Every fall we head to my parents farm in Western Pennsylvania to make applesauce and so the Woodsman and Farmer Dan can cut,split and bring in the winter's supply of wood.  This year, for the first time, we invited my 89 year old grandmother to join us.  We had a wonderful day doing our fall apple and wood party.  The guys worked on the wood.  The applesauce and apple butter were primarily done by me and my mom - with help from grandma and my aunt.  The kids helped with both applesauce and with wood.
I love spending time with family like this.  My grandmother has always maintained that work you do by yourself is just that - work.  But, work you do together becomes fun.  I couldn't agree more.  The day started out clear, but cold.  Soon, it warmed up into a warm, wonderful autumn day.  We turned 2 1/2 bushels of apples into 40 quarts of sauce and 18 pints of apple butter.  We celebrated with warm gingerbread and applesauce.  But, mostly, we enjoyed the day together.  My grandma got lots of one on one time with each of the kids - and they were happy to chatter away to her while cutting.  My mom enjoyed the time in the kitchen with all of us working together, and I relished in being home on a gorgeous fall day, surrounded by those I loved - with a full pantry to boot.
The Woodsman drives the tractor down to the field.

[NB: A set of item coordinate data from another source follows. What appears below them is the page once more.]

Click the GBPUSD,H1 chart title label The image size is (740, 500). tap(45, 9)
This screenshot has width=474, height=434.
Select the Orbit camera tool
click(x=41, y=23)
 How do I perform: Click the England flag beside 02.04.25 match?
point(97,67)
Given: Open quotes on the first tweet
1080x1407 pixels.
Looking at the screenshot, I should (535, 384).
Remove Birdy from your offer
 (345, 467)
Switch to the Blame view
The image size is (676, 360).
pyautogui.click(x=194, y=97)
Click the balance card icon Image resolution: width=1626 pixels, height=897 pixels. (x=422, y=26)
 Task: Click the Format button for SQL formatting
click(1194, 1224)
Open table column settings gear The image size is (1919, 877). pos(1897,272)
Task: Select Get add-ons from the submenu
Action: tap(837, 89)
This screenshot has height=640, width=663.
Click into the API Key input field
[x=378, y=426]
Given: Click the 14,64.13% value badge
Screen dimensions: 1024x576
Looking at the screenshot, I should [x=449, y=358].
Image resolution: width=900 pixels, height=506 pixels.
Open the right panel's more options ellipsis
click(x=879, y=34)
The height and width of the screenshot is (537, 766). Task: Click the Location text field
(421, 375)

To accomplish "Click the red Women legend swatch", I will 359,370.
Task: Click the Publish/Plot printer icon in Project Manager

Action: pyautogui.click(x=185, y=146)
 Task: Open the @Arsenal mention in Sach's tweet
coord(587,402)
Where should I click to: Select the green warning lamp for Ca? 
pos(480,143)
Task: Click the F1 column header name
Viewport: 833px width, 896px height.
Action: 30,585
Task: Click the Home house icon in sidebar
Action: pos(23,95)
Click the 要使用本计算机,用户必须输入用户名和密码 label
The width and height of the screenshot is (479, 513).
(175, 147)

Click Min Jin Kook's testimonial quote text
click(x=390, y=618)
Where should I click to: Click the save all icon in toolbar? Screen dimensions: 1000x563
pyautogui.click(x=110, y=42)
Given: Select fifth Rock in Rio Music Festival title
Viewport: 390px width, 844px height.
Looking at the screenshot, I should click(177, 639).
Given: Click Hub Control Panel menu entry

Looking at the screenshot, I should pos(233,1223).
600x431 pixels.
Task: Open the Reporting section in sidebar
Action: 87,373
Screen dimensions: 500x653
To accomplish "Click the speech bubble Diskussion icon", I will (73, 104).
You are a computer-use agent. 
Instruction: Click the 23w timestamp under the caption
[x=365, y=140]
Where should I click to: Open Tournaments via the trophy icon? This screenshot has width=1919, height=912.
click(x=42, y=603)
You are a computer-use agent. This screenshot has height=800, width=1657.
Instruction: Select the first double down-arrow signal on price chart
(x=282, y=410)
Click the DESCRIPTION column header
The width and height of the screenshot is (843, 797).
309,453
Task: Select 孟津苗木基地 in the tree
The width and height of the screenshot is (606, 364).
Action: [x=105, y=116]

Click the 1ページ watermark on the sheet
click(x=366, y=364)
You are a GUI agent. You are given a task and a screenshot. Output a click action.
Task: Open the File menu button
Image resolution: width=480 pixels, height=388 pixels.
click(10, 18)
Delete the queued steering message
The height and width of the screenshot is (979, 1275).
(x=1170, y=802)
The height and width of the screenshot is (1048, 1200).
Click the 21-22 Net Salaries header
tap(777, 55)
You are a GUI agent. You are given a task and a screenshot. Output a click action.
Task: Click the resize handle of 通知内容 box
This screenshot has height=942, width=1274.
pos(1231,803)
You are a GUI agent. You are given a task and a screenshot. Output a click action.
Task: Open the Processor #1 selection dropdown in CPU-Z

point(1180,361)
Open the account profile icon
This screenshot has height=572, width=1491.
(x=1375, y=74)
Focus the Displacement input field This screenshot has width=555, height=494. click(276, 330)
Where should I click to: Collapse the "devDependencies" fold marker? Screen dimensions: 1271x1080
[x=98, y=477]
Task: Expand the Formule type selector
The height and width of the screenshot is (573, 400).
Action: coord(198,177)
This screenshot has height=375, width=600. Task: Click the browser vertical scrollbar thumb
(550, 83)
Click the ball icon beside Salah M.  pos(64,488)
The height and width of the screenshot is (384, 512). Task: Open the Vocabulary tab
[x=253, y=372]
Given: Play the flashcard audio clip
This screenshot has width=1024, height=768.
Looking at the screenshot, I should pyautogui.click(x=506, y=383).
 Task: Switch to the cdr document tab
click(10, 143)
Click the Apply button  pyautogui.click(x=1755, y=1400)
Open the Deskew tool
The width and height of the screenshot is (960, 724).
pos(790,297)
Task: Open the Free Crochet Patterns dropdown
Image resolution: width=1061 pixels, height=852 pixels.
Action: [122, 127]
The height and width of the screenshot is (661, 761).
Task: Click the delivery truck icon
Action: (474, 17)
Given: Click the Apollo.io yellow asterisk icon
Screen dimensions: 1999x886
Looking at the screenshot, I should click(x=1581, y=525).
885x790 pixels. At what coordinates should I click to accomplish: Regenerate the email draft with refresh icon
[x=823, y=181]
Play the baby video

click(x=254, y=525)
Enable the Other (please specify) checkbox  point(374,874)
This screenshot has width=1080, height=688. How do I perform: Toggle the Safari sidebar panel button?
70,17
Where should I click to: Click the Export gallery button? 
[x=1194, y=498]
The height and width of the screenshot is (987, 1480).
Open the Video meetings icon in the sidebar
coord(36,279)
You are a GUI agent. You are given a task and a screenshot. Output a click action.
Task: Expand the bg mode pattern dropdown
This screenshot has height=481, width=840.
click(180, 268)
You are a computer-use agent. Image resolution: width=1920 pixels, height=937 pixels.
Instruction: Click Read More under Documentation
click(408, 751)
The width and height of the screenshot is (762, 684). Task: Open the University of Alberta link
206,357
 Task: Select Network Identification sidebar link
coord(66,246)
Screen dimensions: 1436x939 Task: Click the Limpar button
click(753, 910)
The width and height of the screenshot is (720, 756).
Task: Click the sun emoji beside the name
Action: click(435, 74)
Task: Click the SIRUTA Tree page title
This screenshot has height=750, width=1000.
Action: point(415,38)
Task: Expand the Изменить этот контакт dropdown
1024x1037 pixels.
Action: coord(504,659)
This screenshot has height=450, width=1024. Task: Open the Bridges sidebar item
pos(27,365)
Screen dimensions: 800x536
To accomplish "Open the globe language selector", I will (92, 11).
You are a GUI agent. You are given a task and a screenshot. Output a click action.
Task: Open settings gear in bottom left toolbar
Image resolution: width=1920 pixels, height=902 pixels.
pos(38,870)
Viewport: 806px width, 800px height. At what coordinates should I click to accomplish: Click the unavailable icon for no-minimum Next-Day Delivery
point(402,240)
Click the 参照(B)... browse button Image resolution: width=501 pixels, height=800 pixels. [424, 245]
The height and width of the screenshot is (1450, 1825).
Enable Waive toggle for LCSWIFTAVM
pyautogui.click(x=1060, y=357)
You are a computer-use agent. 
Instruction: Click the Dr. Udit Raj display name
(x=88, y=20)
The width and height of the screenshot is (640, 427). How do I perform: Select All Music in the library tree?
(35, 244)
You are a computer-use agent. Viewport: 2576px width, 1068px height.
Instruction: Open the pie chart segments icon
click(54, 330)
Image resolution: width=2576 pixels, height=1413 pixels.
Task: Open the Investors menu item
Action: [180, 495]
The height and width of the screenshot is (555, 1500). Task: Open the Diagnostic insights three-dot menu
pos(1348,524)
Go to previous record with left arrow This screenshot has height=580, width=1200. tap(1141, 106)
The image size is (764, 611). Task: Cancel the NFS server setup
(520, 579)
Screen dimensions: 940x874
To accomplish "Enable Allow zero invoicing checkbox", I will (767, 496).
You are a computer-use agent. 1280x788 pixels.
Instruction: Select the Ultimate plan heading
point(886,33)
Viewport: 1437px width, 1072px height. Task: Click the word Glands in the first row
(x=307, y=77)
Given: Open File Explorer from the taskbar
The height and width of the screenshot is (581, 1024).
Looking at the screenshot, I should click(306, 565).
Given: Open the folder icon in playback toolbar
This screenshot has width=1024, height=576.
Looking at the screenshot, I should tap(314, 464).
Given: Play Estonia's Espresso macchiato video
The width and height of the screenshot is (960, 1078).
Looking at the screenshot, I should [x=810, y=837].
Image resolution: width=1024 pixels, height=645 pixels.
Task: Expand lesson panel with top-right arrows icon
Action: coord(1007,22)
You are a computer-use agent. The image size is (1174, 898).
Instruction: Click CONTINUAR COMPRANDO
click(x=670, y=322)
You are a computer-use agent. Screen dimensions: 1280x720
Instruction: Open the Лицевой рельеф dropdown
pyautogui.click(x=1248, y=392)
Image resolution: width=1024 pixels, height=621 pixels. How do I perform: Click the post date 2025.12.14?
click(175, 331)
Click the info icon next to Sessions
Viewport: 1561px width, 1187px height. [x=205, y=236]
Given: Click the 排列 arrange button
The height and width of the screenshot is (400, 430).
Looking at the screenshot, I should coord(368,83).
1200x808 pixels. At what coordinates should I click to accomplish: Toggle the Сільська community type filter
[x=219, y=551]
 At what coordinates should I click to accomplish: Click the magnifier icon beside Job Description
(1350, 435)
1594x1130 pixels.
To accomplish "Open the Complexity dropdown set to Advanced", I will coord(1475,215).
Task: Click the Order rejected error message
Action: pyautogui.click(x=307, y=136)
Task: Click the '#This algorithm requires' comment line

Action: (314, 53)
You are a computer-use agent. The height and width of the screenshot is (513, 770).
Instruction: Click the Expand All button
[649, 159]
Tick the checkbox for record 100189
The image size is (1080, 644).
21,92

Apples waiting to be washed.

Washing apples - this gave them very,  very cold hands.  Later we got smart and used warm water to wash.
Soccer Boy cuts apples - he does a good job, but it still makes me nervous.

Cooking down over the Turkey Cooker burner.
Both kids and Matka cut apples.

Beautiful lady I love you!

Mixing the gingerbread.

Almost soft enough to churn through.

The magic Victorio machine.

Reading Girl cranks the sauce through.

Finished gingerbread and Farmer Dan

Warm applesauce and gingerbread - yum!

Mom's Apple Butter

Adapted from The Joy of Cooking

1/2 bushel of apples makes approximately 18 pints.

Oven at   275            Can 10 minutes

14 c. sauce
4 c. brown sugar
4 T cinnamon
2/3 t cloves
1 t allspice
2 t lemon juice
(All spices are ground - not whole.)

Mix all of this together and put into several large, heavy pans (We use Dutch ovens and roasters).

Bake the butter down until thick  - about 6 - 8 hours.  It depends on how thick the sauce is when you start.  Stir about every hour. 

The apple butter is done when you put it on a plate and no liquid separates out to the side. 

You may need to adjust the spices as you go. 

The barn

The house

Snowball bush

Running the wood splitter

Looking very rugged and handsome....

Happy to have help for the day.

Soccer boy perfects his swing...

Reading girl got loaded up by Farmer Dan - what a strong girl!
Finished sauce:  we add cinnamon to taste to our fall sauce.